The Lib. glossarum has also been the chief source for the important (but not original) glossary of Papias, of A.D. 1053 (cf. Goetz in Sitz. Ber. Akad. Münch., 1903, p. 267 sqq., who enumerates eighty-seven MSS. of the 12th to the 15th centuries), of whom we only know that he lived among clerics and dedicated his work to his two sons. An edition of it was published at Milan “per Dominicum de Vespolate” on the 12th of December 1476; other editions followed in 1485, 1491, 1496 (at Venice). He also wrote a grammar, chiefly compiled from Priscianus (Hagen, Anecd. Helv. clxxix. sqq.).
The same Lib. gloss. is the source (1) for the Abba Pater Glossary (cf. Goetz, ibid. p. 39), published by G. M. Thomas (Sitz. Ber. Akad. Münch., 1868, ii. 369 sqq.); (2) the Greek glossary Absida lucida (Goetz, ib. p. 41); and (3) the Lat.-Arab. glossary in the Cod. Leid. Scal. Orient. No. 231 (published by Seybold in Semit. Studien, Heft xv.-xvii., Berlin, 1900).

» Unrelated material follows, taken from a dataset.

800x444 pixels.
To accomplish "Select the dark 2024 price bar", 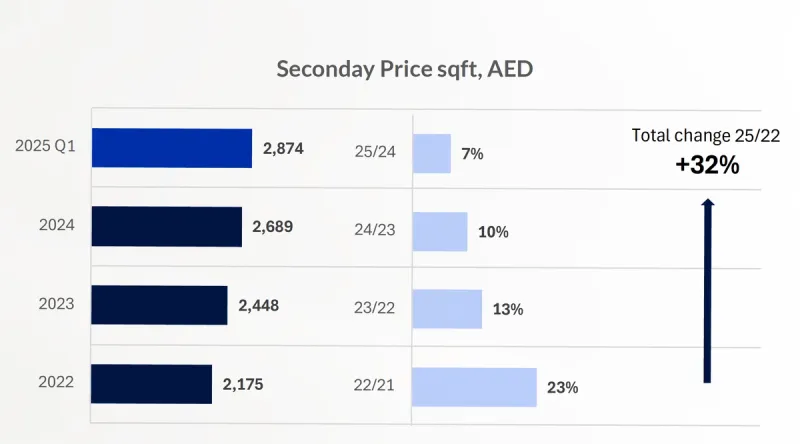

The Paulus-Glossary (cf. Goetz, “Der Liber Glossarum,” p. 215) is compiled from the second Salomon-Glossary (abacti magistratus), the Abavus major and the Liber glossarum, with a mixture of Hebraica. Many of his glosses appear again in other compilations, as in the Cod. Vatic. 1469 (cf. Goetz, Corp. v. 520 sqq.), mixed up with glosses from Beda, Placidus, &c. (cf. a glossary published by Ellis in Amer. Journ. of Philol. vi. 4, vii. 3, containing besides Paulus glosses, also excerpts from Isidore; Cambridge Journ. of Philol. viii. 71 sqq., xiv. 81 sqq.).
Osbern of Gloucester (c. 1123-1200) compiled the glossary entitled Panormia (published by Angelo Mai as Thesaurus novus Latinitatis, from Cod. Vatic. reg. Christ. 1392; cf. W. Meyer, Rhein. Mus. xxix., 1874; Goetz in Sitzungsber. sächs. Ges. d. Wiss., 1903, p. 133 sqq.; Berichte üb. die Verhandl. der kön. sächs. Gesellsch. der Wiss., Leipzig, 1902); giving derivations, etymologies, testimonia collected from Paulus, Priscianus, Plautus, Horace, Virgil, Ovid, Mart. Capella, Macrobius, Ambrose, Sidonius, Prudentius, Josephus, Jerome, &c., &c. Osbern’s material was also used by Hugucio, whose compendium was still more extensively used (cf. Goetz, l.c., p. 121 sqq., who enumerates one hundred and three MSS. of his treatise), and contains many biblical glosses, especially Hebraica, some treatises on Latin numerals, &c. (cf. Hamann, Weitere Mitteil. aus dem Breviloquus Benthemianus, Hamburg, 1882; A. Thomas, “Glosses provençales inéd.” in Romania, xxxiv. p. 177 sqq; P. Toynbee, ibid. xxv. p. 537 sqq.).